The Board of Directors supervises and controls the management and operations of the company. The duty of the Board is to promote the interests of shareholders and the Group by overseeing the administration and proper organization of operations. The Board of Directors has two committees: the Audit Committee and the Human Resources Committee. The Board has ratified charter regarding its operation. Both committees also have charters ratified by Board of Directors. The Board of Directors is responsible for its operations to General Meeting, which discharges the members of the Board of Directors and the President from liability.
The Board of Directors is responsible for the administration and the proper organization of the operations of the company as well as for the appropriate arrangements of bookkeeping and financial administration. The Board of Directors has an approved charter, and it regularly assesses its validity. According to its charter, the Board of Directors controls and supervises the operations of the Company and the Group and approves the key operating principles, objectives and strategies.

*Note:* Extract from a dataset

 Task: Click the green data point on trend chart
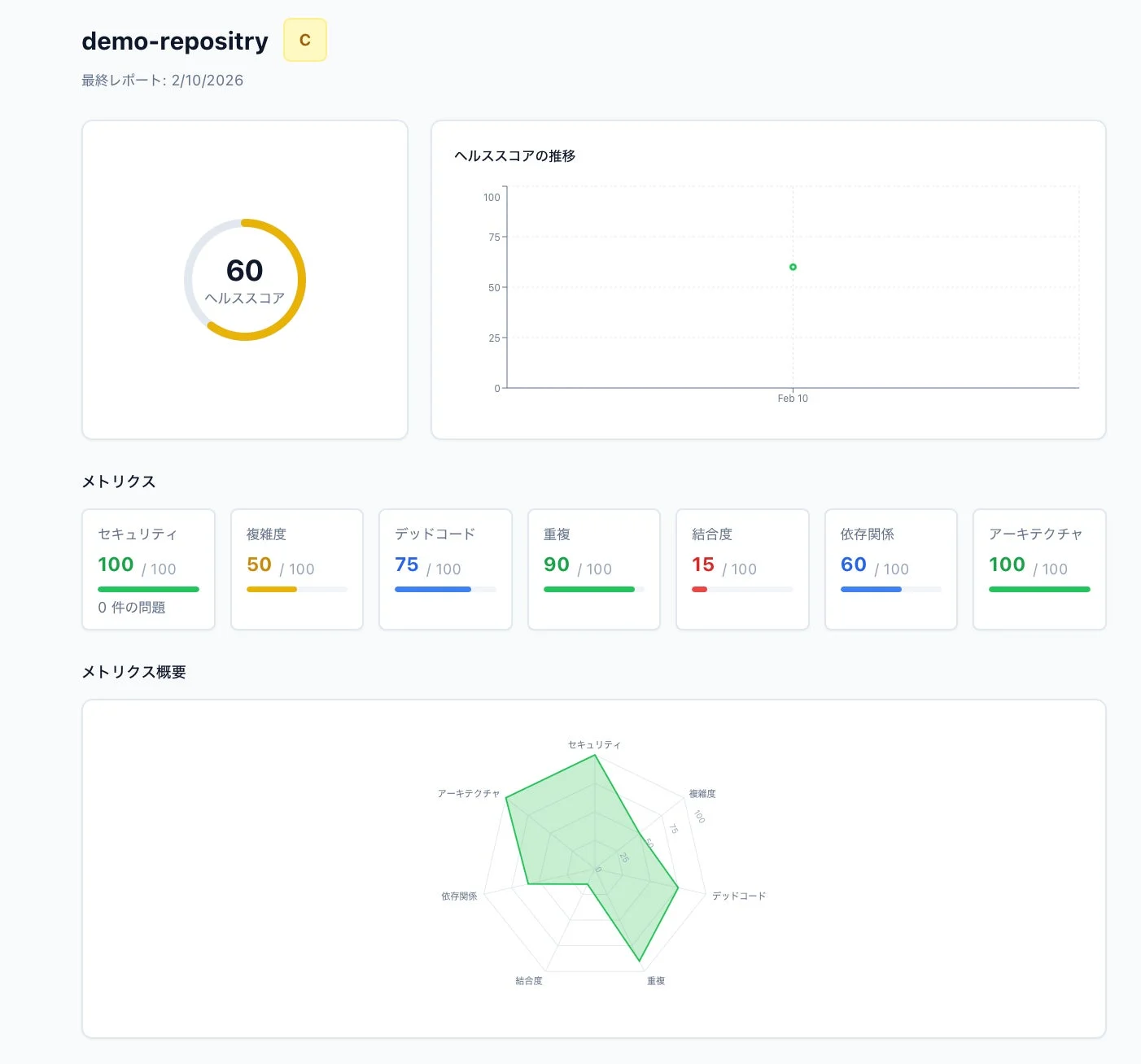click(x=793, y=267)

The Board of Directors oversees the operations, financials and risk management of the Group.
In particular, the following duties are handled and decided on by the Board of Directors;
Appointment and dismissal of the CEO and his/her optional deputy and senior management and the terms of their employment
The Group’s strategy and long-term objectives
Group budgets and business plans and overseeing their implementation
Approving the financial statements and interim reports
Significant acquisitions and divestments with a value more than 10 million euros and investments with a value of 5 million euros
Bids and agreements with a value of more than 50 million euros
Organization of the Group and
Principles of risk management
According to Articles of Association, the Board comprises of the Chairman and the Vice chairman and 3 to 6 members elected by the general meeting of shareholders. The term of a Board member begins from the general meeting in which they have been elected and ends at the end of the next general meeting.
The first Board of Directors of Caverion Corporation was elected by the Extraordinary General Meeting of YIT Corporation that decided on the partial demerger of YIT Corporation on June 17, 2013.
The majority of the members must be independent of the company as specified in Recommendation 14 of the Finnish Corporate Governance Code. In addition, it is required that at least two members representing this majority be independent of the significant shareholders of the company. The Board shall evaluate the independence of the directors annually. A director shall also discuss the evaluation of their independence in meetings of the Board whenever a change has taken place in circumstances affecting such an evaluation.
Meetings and decision-making
The Board shall convene approximately once a month according to a meeting schedule. Additional meetings may be held at other times when required. The Board of Directors assesses its performance annually.
The Board shall convene at the invitation of the Chairman or, if they are not available, their deputy, and shall be deemed to be a quorum when more than half of the members are present. Decisions are adopted based on a simple majority. In case of a tie, the opinion supported by the Chairman or, if they are not available, the deputy Chairman shall be adopted.
The CEO of the Company and the secretary called by the Board shall usually attend the meetings of the Board. The CEO of the Company and the secretary of the Board shall prepare the meetings and the agenda in cooperation with the Chairman of the Board. The members of the Board evaluate the operation of the Board each year.